CONCLUSIONS. The use of ICS in young children at risk for asthma with the earliest sign of recurrent wheezing had no significant effect on the natural history of wheezing, lung function, or airway reactivity by 5 years of age and only showed a small improvement on symptom scores and unscheduled physician visits after the third month of the study. Higher postbronchodilator sRAW showing reduced lung function was seen in children in the treated group compared with those in the placebo group.

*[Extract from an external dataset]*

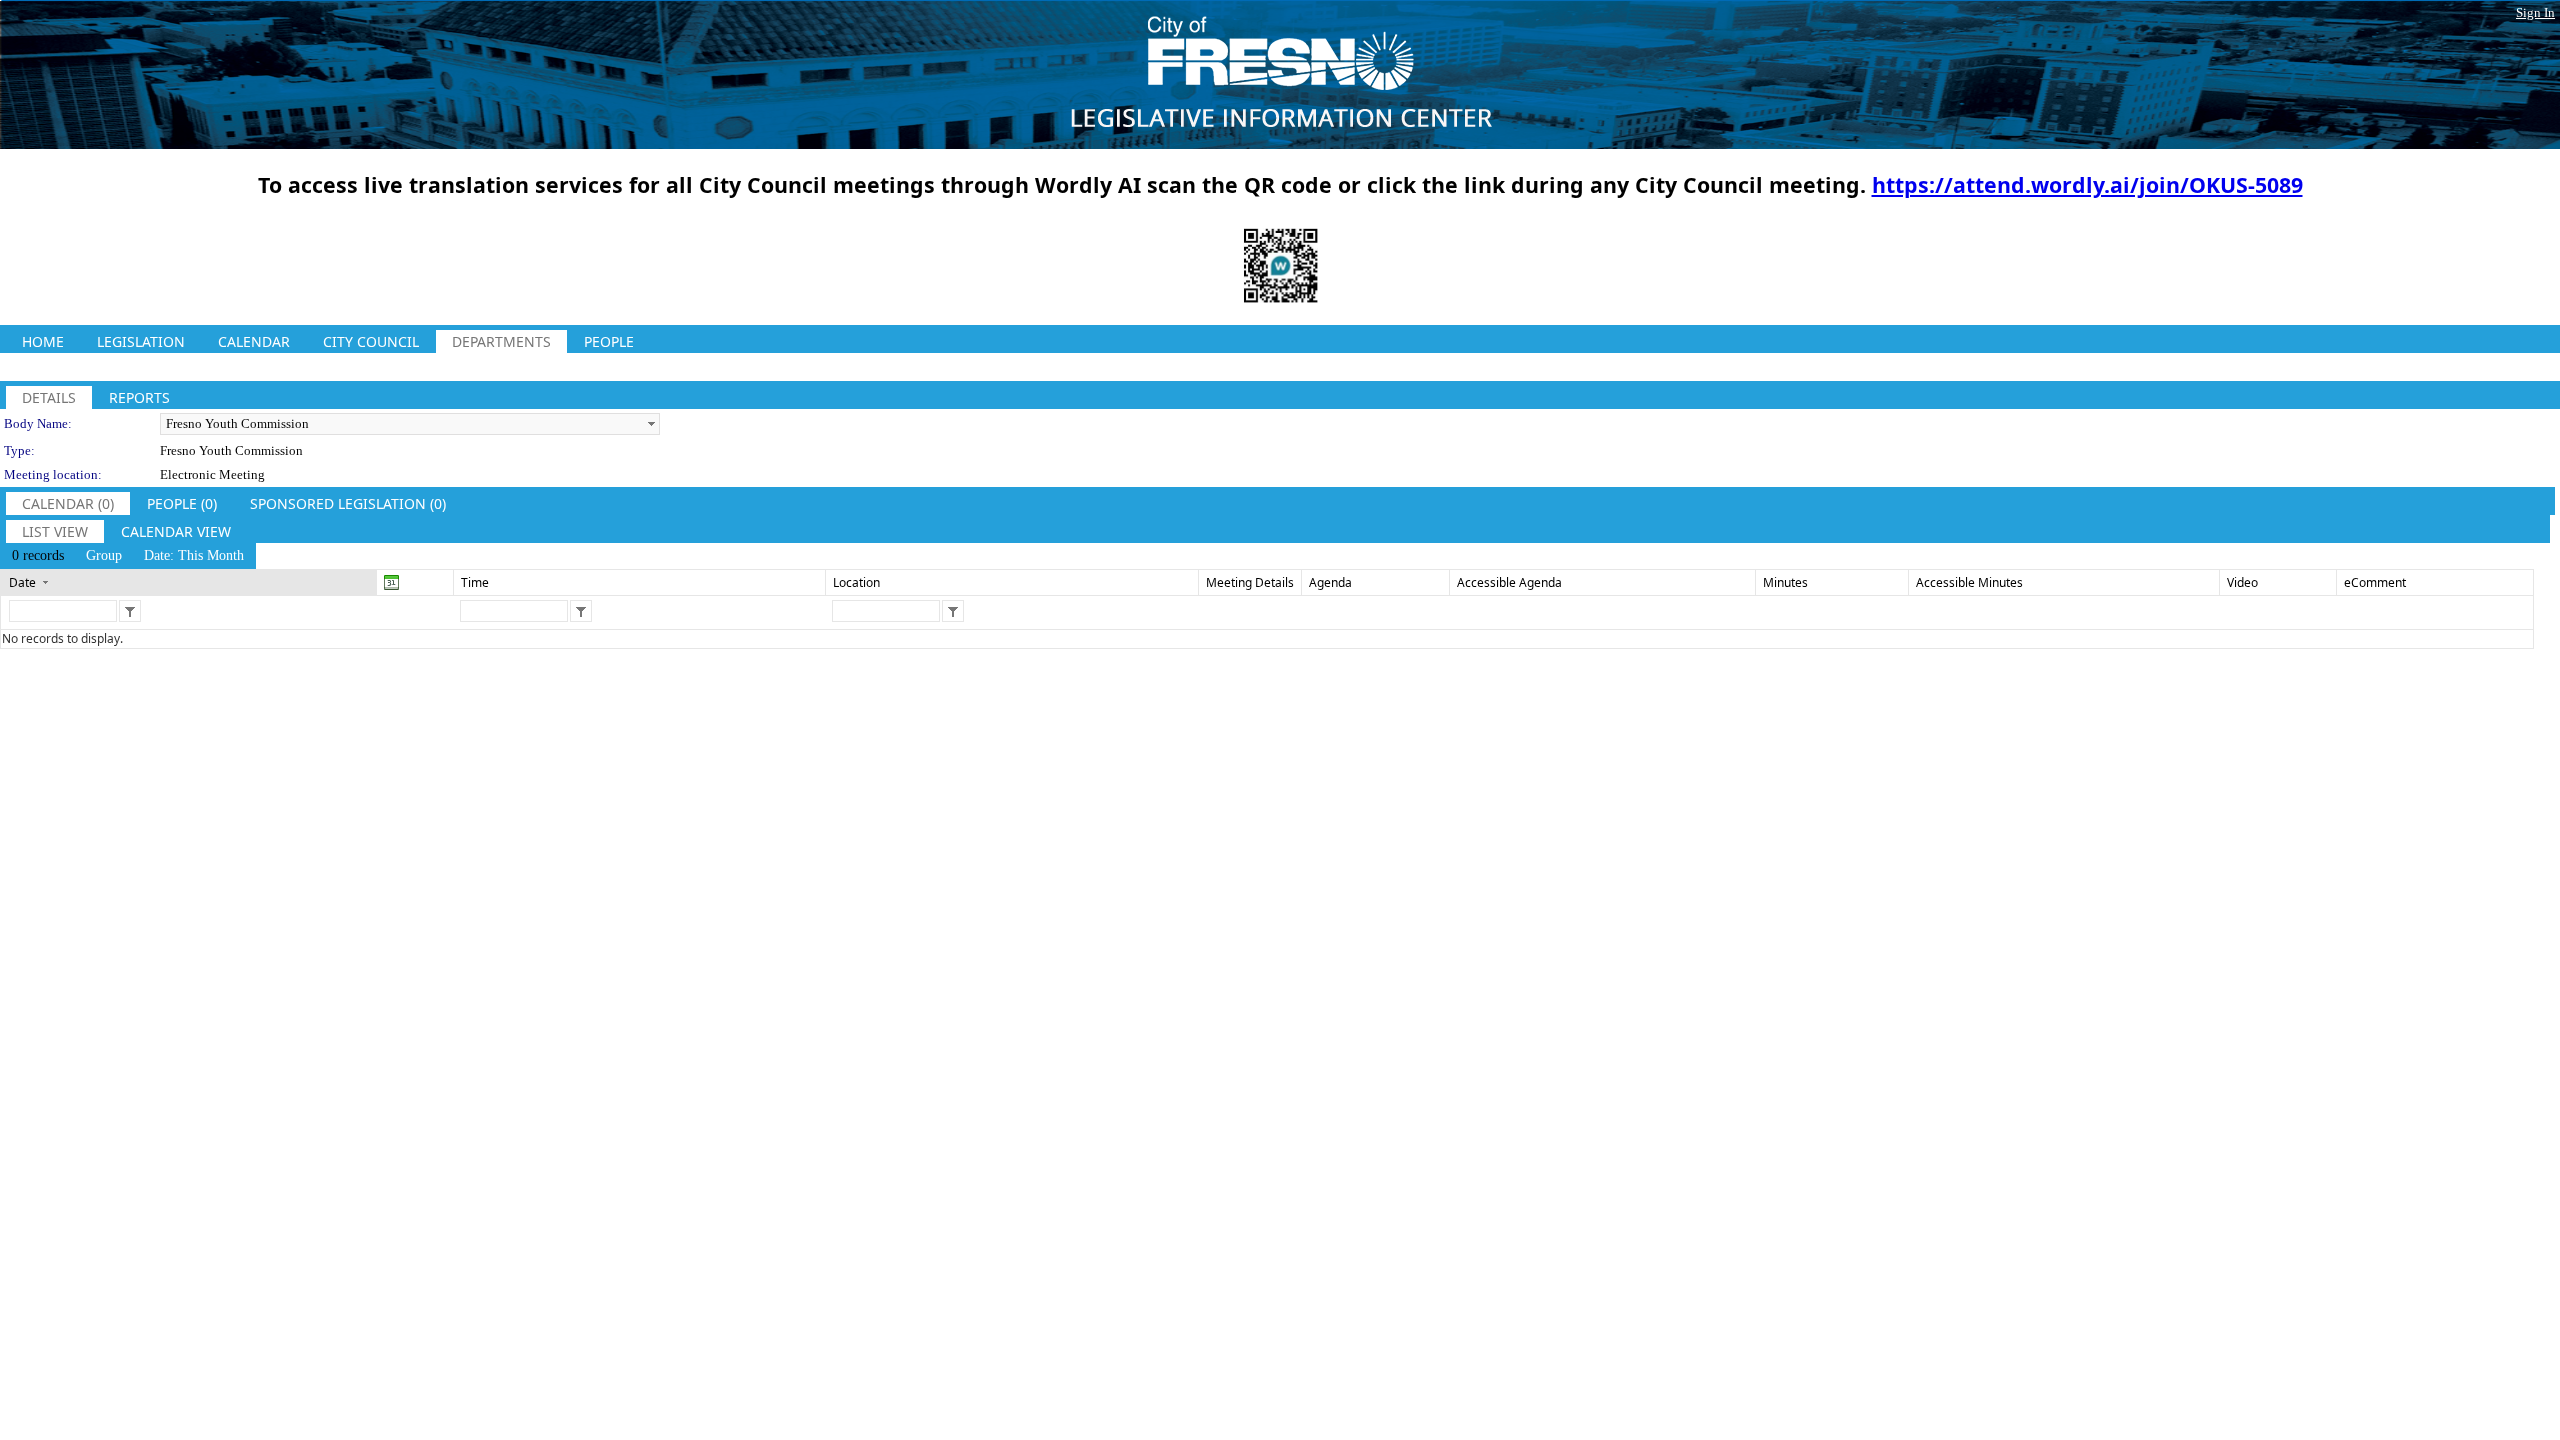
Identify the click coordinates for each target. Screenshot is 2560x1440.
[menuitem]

REVIEWER COMMENTS. Evidence for the efficacy of ICS in infants and very young children remains unclear. It has been suggested that early use of ICS could be detrimental to the lung development on the basis of the sRAW scores of ICS-treated patients. However, children in both the treatment and placebo groups required the addition of fluticasone equally, which suggests that perhaps those in the treatment group had worse disease. Prestudy lung function was not tested, and individual atopic status was not assessed to determine if these 2 groups were truly equivalent. Studies are needed to determine if atopy is a confounding factor and whether controlling for allergen exposure in addition to ICS has an effect on asthma outcomes. This study and other similar studies suggest that ICS can improve asthma symptoms, but early use does not modify the disease.